The Christmas Bird Count began in 1900 as the inspiration of Frank Chapman of the nascent Audubon Society. The “CBC” illustrates the interdependence of sport hunting and conservation. At that time, the Christmas Day bird hunt was a popular tradition, and Chapman proposed swapping guns for field glasses and pencils. On the inaugural date, 27 counters noted 90 species, including 18,500 individual birds, from the Northeast, including Ontario, to California.
The 2016 statewide census areas consisted of 22 circles, each 15 miles in diameter. In Rutland County, eight field teams totaling 32 people took to the field in eight different “pie pieces,” while five “feeder watchers” monitored their birdfeeders at home.
The Rutland circle extended into Mendon in the east, Pittsford in the north, almost to Castleton in the west, and to in North Clarendon in the south. The center was the intersection of Route 4A and Route 3 in Center Rutland, near the Great Falls on Otter Creek. From there, the teams fanned out, following routes designed to avoid overlapping: seven in vehicles and one that traversed Clarendon Flats on foot, all day. (In 2015, 325 miles were traversed by car and the team on foot walked 20 miles.)
A bird does not have to be physically observed to be counted, if its call can be positively identified. Taking care not to double-count, the Rutland teams identified 53 species, including two firsts for the Rutland area: a vesper sparrow and a short-eared owl that was caught unawares at the edge of a cornfield.
That number is about average for the variety of habitats in Rutland County, said Marvin Elliott, president of Rutland County Audubon. Over the club’s 42-year career, a maximum of 101 species have been spotted at this time of year, said Roy Pilcher, charter member and past president of the club. Available habitat determines the numbers. “That number would shrink in a circle of limited variation in habitat,” Elliott explained. “An example would be in Alaska where we know they once recorded a single species, a raven.”

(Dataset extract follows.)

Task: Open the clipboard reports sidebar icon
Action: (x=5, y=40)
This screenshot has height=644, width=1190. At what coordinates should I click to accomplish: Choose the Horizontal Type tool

At day’s end, the teams gathered in the community room of the Proctor public library for a “countdown supper” to report and record the day’s counts. While enjoying a potluck supper (including roast snow goose), teams were called one by one to give their counts for each species, from bald eagle to winter wren and everything in between.
Since only one of the feeder watchers was present, the final figures were still being compiled as of this writing, but in 2015, for example, 8,488 individual birds comprising 51 species were counted in Rutland County on Christmas Bird Count day.
This year, 170 wild turkeys were observed, although that number was low compared to other times and some of the other species such as Canada geese.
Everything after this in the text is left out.